(Stored records)

---------------

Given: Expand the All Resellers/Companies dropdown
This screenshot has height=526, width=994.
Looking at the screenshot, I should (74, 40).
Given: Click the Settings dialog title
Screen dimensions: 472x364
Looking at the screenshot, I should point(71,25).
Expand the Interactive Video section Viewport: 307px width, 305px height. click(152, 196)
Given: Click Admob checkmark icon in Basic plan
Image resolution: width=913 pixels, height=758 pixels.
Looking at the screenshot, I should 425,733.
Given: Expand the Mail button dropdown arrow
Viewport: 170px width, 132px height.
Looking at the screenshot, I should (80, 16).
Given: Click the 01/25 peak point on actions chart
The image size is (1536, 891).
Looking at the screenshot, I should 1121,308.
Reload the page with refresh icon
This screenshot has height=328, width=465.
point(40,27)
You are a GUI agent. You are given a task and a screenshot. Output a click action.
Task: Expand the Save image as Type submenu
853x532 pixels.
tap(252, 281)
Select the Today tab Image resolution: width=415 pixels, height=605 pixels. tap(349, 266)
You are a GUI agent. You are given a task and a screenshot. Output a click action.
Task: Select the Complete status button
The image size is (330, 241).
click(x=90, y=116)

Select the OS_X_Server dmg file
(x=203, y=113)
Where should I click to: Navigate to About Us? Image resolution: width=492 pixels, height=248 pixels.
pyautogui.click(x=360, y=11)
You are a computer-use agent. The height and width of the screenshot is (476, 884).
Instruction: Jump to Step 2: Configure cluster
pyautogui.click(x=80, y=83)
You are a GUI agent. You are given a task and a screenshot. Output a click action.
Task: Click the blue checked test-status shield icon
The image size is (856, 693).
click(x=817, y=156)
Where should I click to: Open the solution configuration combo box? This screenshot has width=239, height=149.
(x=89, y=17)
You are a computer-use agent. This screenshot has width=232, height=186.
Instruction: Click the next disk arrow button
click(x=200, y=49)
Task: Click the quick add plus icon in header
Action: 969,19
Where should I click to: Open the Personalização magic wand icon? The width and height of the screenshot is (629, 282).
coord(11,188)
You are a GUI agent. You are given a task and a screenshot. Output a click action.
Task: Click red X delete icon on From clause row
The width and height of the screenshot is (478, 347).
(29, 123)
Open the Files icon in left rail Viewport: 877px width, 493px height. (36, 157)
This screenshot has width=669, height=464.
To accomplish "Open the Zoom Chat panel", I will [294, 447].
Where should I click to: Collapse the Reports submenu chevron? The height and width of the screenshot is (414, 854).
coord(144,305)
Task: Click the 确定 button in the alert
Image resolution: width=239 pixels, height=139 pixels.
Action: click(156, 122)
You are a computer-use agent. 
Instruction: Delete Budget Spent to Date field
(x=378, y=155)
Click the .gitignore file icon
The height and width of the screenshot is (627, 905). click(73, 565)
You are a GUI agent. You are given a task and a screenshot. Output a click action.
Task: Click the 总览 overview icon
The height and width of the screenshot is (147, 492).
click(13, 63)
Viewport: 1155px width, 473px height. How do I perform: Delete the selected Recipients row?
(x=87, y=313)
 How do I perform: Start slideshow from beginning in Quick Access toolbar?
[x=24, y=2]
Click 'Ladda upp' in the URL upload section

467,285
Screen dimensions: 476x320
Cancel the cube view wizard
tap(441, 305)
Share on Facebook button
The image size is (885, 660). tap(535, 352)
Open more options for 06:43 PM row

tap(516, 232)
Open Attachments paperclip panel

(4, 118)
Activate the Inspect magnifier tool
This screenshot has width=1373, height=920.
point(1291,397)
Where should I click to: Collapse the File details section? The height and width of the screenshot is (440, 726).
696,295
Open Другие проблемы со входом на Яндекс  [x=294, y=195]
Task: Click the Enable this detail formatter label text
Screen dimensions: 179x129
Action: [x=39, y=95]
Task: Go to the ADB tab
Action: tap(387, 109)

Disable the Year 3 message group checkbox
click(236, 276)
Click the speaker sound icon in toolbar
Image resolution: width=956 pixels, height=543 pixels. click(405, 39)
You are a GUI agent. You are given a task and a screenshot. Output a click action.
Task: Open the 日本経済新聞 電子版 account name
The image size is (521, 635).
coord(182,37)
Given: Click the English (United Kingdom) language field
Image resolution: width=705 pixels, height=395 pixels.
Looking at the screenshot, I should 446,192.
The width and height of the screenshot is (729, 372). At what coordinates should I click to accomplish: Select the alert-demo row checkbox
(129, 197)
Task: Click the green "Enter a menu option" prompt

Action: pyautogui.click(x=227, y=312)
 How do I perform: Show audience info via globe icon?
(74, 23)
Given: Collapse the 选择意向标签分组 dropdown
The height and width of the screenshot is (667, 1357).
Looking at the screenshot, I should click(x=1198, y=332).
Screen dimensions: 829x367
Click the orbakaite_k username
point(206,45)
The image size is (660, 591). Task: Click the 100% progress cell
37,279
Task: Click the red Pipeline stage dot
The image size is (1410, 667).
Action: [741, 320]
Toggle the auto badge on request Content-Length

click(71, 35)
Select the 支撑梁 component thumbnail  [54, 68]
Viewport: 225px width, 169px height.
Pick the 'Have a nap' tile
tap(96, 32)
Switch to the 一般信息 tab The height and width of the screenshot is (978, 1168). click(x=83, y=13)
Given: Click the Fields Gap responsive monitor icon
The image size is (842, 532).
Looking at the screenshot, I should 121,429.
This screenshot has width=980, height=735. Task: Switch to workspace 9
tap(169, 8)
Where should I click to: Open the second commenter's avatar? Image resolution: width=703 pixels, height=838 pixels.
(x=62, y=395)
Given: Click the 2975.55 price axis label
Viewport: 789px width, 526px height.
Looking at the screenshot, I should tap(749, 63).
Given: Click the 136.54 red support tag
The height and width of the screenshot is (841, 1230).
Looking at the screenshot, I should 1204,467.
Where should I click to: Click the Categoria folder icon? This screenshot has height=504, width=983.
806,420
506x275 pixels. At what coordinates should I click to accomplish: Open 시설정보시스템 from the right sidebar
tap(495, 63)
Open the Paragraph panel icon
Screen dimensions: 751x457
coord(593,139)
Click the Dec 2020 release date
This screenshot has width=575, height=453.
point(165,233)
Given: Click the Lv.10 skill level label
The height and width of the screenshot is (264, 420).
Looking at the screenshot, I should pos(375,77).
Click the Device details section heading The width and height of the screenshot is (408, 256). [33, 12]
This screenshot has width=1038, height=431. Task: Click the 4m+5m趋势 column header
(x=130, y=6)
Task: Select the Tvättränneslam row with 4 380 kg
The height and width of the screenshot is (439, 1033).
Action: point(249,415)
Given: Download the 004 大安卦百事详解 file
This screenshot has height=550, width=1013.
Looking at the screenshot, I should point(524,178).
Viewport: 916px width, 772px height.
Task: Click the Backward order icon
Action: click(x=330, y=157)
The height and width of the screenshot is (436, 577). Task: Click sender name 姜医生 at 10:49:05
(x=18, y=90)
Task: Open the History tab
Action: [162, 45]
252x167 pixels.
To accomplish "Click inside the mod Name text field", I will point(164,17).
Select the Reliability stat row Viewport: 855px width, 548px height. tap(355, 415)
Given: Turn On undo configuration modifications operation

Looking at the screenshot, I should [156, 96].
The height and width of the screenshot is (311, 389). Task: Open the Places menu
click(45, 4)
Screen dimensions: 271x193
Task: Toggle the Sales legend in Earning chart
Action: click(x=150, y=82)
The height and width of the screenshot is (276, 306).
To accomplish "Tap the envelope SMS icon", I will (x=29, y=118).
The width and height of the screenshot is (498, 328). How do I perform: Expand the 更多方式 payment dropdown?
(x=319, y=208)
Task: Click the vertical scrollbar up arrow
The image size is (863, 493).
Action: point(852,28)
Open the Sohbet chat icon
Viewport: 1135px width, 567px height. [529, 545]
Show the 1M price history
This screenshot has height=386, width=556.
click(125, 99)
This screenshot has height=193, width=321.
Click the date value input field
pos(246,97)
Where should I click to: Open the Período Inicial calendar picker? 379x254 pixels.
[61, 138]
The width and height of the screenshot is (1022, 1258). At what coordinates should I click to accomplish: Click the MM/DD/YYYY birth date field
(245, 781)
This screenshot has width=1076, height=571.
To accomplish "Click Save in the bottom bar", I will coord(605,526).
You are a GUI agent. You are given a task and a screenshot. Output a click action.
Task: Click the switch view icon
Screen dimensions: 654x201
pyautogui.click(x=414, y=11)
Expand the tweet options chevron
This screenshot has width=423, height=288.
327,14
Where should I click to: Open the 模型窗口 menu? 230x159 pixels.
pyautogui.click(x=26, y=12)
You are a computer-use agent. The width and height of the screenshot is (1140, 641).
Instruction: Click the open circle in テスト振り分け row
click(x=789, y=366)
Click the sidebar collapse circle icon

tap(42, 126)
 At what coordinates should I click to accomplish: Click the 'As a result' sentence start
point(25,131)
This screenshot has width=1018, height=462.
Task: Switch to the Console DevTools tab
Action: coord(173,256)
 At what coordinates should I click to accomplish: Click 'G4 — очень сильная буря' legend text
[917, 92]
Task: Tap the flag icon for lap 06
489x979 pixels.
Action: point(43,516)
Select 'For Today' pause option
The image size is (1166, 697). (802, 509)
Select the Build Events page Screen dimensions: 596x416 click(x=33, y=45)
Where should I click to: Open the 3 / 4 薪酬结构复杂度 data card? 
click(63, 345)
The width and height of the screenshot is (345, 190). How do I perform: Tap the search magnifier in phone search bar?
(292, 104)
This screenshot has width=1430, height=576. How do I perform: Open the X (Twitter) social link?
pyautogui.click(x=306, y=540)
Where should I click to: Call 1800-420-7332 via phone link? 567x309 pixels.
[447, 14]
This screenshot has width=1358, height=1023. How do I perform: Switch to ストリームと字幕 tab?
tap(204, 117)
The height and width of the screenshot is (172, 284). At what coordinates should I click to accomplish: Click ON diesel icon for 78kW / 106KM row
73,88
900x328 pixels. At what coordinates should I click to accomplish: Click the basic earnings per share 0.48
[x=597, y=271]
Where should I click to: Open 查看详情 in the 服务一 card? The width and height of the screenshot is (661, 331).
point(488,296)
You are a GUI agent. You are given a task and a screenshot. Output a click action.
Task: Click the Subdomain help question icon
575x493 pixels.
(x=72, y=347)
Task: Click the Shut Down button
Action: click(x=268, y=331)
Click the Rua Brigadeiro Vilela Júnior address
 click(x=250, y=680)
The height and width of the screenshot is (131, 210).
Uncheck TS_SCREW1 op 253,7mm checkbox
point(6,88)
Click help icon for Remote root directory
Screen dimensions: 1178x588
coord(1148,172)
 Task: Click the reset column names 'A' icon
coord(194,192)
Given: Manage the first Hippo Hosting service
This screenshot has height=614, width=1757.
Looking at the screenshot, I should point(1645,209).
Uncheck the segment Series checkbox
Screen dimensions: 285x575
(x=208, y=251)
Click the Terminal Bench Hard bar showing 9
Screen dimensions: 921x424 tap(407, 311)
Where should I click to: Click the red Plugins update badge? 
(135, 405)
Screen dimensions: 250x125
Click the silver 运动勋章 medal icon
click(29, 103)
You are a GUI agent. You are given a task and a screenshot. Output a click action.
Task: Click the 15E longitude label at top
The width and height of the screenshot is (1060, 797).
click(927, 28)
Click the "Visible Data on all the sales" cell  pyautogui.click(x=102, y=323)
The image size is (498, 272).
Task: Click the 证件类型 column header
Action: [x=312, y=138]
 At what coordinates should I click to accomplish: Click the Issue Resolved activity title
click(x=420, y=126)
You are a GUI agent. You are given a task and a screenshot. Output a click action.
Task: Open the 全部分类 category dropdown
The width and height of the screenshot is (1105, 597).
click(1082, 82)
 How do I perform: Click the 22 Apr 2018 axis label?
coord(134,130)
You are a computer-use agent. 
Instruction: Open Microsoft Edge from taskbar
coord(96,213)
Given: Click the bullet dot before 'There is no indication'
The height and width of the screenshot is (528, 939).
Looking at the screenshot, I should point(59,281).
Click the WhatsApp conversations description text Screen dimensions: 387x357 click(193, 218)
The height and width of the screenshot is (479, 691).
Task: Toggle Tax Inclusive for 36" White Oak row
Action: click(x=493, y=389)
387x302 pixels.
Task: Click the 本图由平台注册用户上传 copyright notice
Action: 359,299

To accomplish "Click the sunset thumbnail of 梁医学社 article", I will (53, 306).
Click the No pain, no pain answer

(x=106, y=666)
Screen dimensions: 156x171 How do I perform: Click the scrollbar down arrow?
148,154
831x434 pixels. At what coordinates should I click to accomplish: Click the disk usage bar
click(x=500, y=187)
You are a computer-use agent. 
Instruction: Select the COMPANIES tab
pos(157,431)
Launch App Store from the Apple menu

---------------

WORK TO COMPLETE:
Find "Activate the Inspect magnifier tool" in the entries above and copy that whole line exactly, then each line after it through the line that contains "Given: Collapse the 选择意向标签分组 dropdown".

ANSWER SECTION:
Activate the Inspect magnifier tool
This screenshot has width=1373, height=920.
point(1291,397)
Where should I click to: Collapse the File details section? The height and width of the screenshot is (440, 726).
696,295
Open Другие проблемы со входом на Яндекс  [x=294, y=195]
Task: Click the Enable this detail formatter label text
Screen dimensions: 179x129
Action: [x=39, y=95]
Task: Go to the ADB tab
Action: tap(387, 109)

Disable the Year 3 message group checkbox
click(236, 276)
Click the speaker sound icon in toolbar
Image resolution: width=956 pixels, height=543 pixels. click(405, 39)
You are a GUI agent. You are given a task and a screenshot. Output a click action.
Task: Open the 日本経済新聞 電子版 account name
The image size is (521, 635).
coord(182,37)
Given: Click the English (United Kingdom) language field
Image resolution: width=705 pixels, height=395 pixels.
Looking at the screenshot, I should 446,192.
The width and height of the screenshot is (729, 372). At what coordinates should I click to accomplish: Select the alert-demo row checkbox
(129, 197)
Task: Click the green "Enter a menu option" prompt

Action: pyautogui.click(x=227, y=312)
 How do I perform: Show audience info via globe icon?
(74, 23)
Given: Collapse the 选择意向标签分组 dropdown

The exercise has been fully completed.